From: Andrew Cooper <andrew.cooper3@citrix.com>
To: xen-devel@lists.xen.org
Subject: Re: [PATCH] x86/nmi: Make external NMI injection reliably crash the host
Date: Tue, 26 Aug 2014 11:17:49 +0100 [thread overview]
Message-ID: <53FC5ECD.9070205@citrix.com> (raw)

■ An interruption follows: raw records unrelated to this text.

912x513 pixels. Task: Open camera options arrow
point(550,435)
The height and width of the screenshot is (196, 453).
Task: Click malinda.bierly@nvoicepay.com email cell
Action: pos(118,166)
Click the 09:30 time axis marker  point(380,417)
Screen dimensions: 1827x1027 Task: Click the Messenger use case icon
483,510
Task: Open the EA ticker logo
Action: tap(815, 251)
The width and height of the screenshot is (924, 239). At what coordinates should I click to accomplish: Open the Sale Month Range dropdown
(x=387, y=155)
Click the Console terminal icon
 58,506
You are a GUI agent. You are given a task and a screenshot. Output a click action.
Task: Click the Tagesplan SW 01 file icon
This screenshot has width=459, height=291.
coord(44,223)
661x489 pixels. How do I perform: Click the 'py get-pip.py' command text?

In-Reply-To: <1409047805-17893-1-git-send-email-ross.lagerwall@citrix.com>
On 26/08/14 11:10, Ross Lagerwall wrote:
> Change the watchdog handler to only "tick" if the corresponding perf
> counter has overflowed; otherwise, return false from the NMI handler to
> indicate that the NMI is not a watchdog tick and let the other handlers
> handle it. This allows externally injected NMIs to reliably crash the
> host rather than be swallowed by the watchdog handler.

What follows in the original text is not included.